▶ [WHAT THE TASK ASKS]: Reproduce all of the records below, swapping "GUI agent" for "desktop assistant" wherever it occurs and leaving everything else unchanged.

□ □ □ □ □ □ □

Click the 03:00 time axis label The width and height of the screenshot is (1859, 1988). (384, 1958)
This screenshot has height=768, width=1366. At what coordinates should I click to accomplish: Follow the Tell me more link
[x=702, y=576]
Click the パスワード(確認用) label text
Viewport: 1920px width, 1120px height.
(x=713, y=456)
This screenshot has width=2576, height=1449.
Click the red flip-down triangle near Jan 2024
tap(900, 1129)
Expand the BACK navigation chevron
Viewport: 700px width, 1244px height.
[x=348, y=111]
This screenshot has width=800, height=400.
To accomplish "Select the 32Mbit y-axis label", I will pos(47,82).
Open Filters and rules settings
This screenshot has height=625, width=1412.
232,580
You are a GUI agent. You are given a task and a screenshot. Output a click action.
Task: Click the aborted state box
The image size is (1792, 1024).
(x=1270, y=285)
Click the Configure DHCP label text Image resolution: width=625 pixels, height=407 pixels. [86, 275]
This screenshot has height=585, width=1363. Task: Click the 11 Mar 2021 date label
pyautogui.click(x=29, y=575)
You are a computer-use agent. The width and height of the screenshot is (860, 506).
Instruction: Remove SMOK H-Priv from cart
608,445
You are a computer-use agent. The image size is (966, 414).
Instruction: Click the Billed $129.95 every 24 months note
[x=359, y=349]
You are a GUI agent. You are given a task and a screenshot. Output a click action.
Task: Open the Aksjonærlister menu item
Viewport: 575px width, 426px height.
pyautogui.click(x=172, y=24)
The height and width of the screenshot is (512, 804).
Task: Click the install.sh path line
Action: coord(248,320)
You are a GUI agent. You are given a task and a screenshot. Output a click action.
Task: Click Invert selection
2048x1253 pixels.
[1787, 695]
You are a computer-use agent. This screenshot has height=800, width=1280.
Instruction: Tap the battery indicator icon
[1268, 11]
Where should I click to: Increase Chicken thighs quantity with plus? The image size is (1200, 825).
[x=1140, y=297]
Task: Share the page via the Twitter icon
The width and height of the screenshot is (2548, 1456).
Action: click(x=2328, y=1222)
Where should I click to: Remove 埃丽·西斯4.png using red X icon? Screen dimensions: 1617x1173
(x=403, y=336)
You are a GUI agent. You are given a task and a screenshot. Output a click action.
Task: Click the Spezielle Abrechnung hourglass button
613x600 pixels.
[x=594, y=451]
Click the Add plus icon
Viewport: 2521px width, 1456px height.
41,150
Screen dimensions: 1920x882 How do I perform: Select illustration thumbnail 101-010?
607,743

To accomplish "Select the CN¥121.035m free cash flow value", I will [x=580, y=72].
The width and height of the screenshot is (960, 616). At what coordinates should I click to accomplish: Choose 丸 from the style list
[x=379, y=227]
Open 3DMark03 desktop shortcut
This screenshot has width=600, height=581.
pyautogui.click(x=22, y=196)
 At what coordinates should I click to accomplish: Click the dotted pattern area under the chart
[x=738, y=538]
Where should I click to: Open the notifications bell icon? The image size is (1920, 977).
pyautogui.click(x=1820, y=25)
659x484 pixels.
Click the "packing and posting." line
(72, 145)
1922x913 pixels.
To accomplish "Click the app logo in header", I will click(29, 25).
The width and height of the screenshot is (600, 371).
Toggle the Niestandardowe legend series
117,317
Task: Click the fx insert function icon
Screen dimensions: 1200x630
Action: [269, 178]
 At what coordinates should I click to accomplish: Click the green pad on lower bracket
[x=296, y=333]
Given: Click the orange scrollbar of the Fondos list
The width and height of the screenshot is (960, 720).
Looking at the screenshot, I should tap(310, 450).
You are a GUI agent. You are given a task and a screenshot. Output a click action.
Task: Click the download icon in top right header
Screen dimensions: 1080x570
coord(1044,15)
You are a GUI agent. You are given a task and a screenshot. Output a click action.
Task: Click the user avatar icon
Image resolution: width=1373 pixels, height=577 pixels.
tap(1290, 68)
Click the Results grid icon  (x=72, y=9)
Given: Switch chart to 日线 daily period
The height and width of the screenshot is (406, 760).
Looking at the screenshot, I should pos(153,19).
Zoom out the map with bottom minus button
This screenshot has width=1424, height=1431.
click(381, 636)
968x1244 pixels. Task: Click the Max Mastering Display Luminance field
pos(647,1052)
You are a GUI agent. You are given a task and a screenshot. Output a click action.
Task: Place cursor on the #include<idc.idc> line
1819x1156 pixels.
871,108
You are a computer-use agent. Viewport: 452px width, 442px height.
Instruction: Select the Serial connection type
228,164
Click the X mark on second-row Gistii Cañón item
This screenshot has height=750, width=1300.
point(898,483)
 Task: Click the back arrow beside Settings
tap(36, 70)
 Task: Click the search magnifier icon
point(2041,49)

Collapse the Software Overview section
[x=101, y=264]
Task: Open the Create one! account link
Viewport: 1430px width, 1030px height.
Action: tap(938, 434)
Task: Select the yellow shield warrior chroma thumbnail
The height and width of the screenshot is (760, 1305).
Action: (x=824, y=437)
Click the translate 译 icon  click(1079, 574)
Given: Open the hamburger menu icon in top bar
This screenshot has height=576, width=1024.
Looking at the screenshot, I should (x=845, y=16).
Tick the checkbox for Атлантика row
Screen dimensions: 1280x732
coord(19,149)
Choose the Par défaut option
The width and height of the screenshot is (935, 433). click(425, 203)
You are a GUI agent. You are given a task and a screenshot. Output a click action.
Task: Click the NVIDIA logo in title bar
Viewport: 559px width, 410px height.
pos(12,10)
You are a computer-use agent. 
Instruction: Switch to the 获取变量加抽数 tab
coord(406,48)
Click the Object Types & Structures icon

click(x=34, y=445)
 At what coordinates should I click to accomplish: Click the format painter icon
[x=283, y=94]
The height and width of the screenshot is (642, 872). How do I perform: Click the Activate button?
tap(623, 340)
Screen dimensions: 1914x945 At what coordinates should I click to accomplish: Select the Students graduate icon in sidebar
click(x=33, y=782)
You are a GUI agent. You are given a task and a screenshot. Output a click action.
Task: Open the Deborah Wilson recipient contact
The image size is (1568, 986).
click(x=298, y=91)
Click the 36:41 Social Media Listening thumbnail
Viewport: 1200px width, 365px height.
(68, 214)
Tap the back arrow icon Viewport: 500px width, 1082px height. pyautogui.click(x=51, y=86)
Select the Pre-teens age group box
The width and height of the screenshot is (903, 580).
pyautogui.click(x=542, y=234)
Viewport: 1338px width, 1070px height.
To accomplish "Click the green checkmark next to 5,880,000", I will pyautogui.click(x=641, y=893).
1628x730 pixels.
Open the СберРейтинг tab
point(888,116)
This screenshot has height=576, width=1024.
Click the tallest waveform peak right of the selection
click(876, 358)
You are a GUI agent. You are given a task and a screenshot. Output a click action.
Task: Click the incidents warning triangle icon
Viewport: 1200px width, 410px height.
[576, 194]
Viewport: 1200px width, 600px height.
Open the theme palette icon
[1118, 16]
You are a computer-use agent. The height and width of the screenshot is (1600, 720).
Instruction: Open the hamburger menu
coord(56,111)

□ □ □ □ □ □ □

▶ [RESPONSE TO THIS EXERCISE]:
Click the 03:00 time axis label The width and height of the screenshot is (1859, 1988). (384, 1958)
This screenshot has height=768, width=1366. At what coordinates should I click to accomplish: Follow the Tell me more link
[x=702, y=576]
Click the パスワード(確認用) label text
Viewport: 1920px width, 1120px height.
(x=713, y=456)
This screenshot has width=2576, height=1449.
Click the red flip-down triangle near Jan 2024
tap(900, 1129)
Expand the BACK navigation chevron
Viewport: 700px width, 1244px height.
[x=348, y=111]
This screenshot has width=800, height=400.
To accomplish "Select the 32Mbit y-axis label", I will pos(47,82).
Open Filters and rules settings
This screenshot has height=625, width=1412.
232,580
You are a desktop assistant. You are given a task and a screenshot. Output a click action.
Task: Click the aborted state box
The image size is (1792, 1024).
(x=1270, y=285)
Click the Configure DHCP label text Image resolution: width=625 pixels, height=407 pixels. [86, 275]
This screenshot has height=585, width=1363. Task: Click the 11 Mar 2021 date label
pyautogui.click(x=29, y=575)
You are a computer-use agent. The width and height of the screenshot is (860, 506).
Instruction: Remove SMOK H-Priv from cart
608,445
You are a computer-use agent. The image size is (966, 414).
Instruction: Click the Billed $129.95 every 24 months note
[x=359, y=349]
You are a desktop assistant. You are given a task and a screenshot. Output a click action.
Task: Open the Aksjonærlister menu item
Viewport: 575px width, 426px height.
pyautogui.click(x=172, y=24)
The height and width of the screenshot is (512, 804).
Task: Click the install.sh path line
Action: coord(248,320)
You are a desktop assistant. You are given a task and a screenshot. Output a click action.
Task: Click Invert selection
2048x1253 pixels.
[1787, 695]
You are a computer-use agent. This screenshot has height=800, width=1280.
Instruction: Tap the battery indicator icon
[1268, 11]
Where should I click to: Increase Chicken thighs quantity with plus? The image size is (1200, 825).
[x=1140, y=297]
Task: Share the page via the Twitter icon
The width and height of the screenshot is (2548, 1456).
Action: click(x=2328, y=1222)
Where should I click to: Remove 埃丽·西斯4.png using red X icon? Screen dimensions: 1617x1173
(x=403, y=336)
You are a desktop assistant. You are given a task and a screenshot. Output a click action.
Task: Click the Spezielle Abrechnung hourglass button
613x600 pixels.
[x=594, y=451]
Click the Add plus icon
Viewport: 2521px width, 1456px height.
41,150
Screen dimensions: 1920x882 How do I perform: Select illustration thumbnail 101-010?
607,743

To accomplish "Select the CN¥121.035m free cash flow value", I will [x=580, y=72].
The width and height of the screenshot is (960, 616). At what coordinates should I click to accomplish: Choose 丸 from the style list
[x=379, y=227]
Open 3DMark03 desktop shortcut
This screenshot has width=600, height=581.
pyautogui.click(x=22, y=196)
 At what coordinates should I click to accomplish: Click the dotted pattern area under the chart
[x=738, y=538]
Where should I click to: Open the notifications bell icon? The image size is (1920, 977).
pyautogui.click(x=1820, y=25)
659x484 pixels.
Click the "packing and posting." line
(72, 145)
1922x913 pixels.
To accomplish "Click the app logo in header", I will click(29, 25).
The width and height of the screenshot is (600, 371).
Toggle the Niestandardowe legend series
117,317
Task: Click the fx insert function icon
Screen dimensions: 1200x630
Action: [269, 178]
 At what coordinates should I click to accomplish: Click the green pad on lower bracket
[x=296, y=333]
Given: Click the orange scrollbar of the Fondos list
The width and height of the screenshot is (960, 720).
Looking at the screenshot, I should tap(310, 450).
You are a desktop assistant. You are given a task and a screenshot. Output a click action.
Task: Click the download icon in top right header
Screen dimensions: 1080x570
coord(1044,15)
You are a desktop assistant. You are given a task and a screenshot. Output a click action.
Task: Click the user avatar icon
Image resolution: width=1373 pixels, height=577 pixels.
tap(1290, 68)
Click the Results grid icon  (x=72, y=9)
Given: Switch chart to 日线 daily period
The height and width of the screenshot is (406, 760).
Looking at the screenshot, I should pos(153,19).
Zoom out the map with bottom minus button
This screenshot has width=1424, height=1431.
click(381, 636)
968x1244 pixels. Task: Click the Max Mastering Display Luminance field
pos(647,1052)
You are a desktop assistant. You are given a task and a screenshot. Output a click action.
Task: Place cursor on the #include<idc.idc> line
1819x1156 pixels.
871,108
You are a computer-use agent. Viewport: 452px width, 442px height.
Instruction: Select the Serial connection type
228,164
Click the X mark on second-row Gistii Cañón item
This screenshot has height=750, width=1300.
point(898,483)
 Task: Click the back arrow beside Settings
tap(36, 70)
 Task: Click the search magnifier icon
point(2041,49)

Collapse the Software Overview section
[x=101, y=264]
Task: Open the Create one! account link
Viewport: 1430px width, 1030px height.
Action: tap(938, 434)
Task: Select the yellow shield warrior chroma thumbnail
The height and width of the screenshot is (760, 1305).
Action: (x=824, y=437)
Click the translate 译 icon  click(1079, 574)
Given: Open the hamburger menu icon in top bar
This screenshot has height=576, width=1024.
Looking at the screenshot, I should (x=845, y=16).
Tick the checkbox for Атлантика row
Screen dimensions: 1280x732
coord(19,149)
Choose the Par défaut option
The width and height of the screenshot is (935, 433). click(425, 203)
You are a desktop assistant. You are given a task and a screenshot. Output a click action.
Task: Click the NVIDIA logo in title bar
Viewport: 559px width, 410px height.
pos(12,10)
You are a computer-use agent. 
Instruction: Switch to the 获取变量加抽数 tab
coord(406,48)
Click the Object Types & Structures icon

click(x=34, y=445)
 At what coordinates should I click to accomplish: Click the format painter icon
[x=283, y=94]
The height and width of the screenshot is (642, 872). How do I perform: Click the Activate button?
tap(623, 340)
Screen dimensions: 1914x945 At what coordinates should I click to accomplish: Select the Students graduate icon in sidebar
click(x=33, y=782)
You are a desktop assistant. You are given a task and a screenshot. Output a click action.
Task: Open the Deborah Wilson recipient contact
The image size is (1568, 986).
click(x=298, y=91)
Click the 36:41 Social Media Listening thumbnail
Viewport: 1200px width, 365px height.
(68, 214)
Tap the back arrow icon Viewport: 500px width, 1082px height. pyautogui.click(x=51, y=86)
Select the Pre-teens age group box
The width and height of the screenshot is (903, 580).
pyautogui.click(x=542, y=234)
Viewport: 1338px width, 1070px height.
To accomplish "Click the green checkmark next to 5,880,000", I will pyautogui.click(x=641, y=893).
1628x730 pixels.
Open the СберРейтинг tab
point(888,116)
This screenshot has height=576, width=1024.
Click the tallest waveform peak right of the selection
click(876, 358)
You are a desktop assistant. You are given a task and a screenshot. Output a click action.
Task: Click the incidents warning triangle icon
Viewport: 1200px width, 410px height.
[576, 194]
Viewport: 1200px width, 600px height.
Open the theme palette icon
[1118, 16]
You are a computer-use agent. The height and width of the screenshot is (1600, 720).
Instruction: Open the hamburger menu
coord(56,111)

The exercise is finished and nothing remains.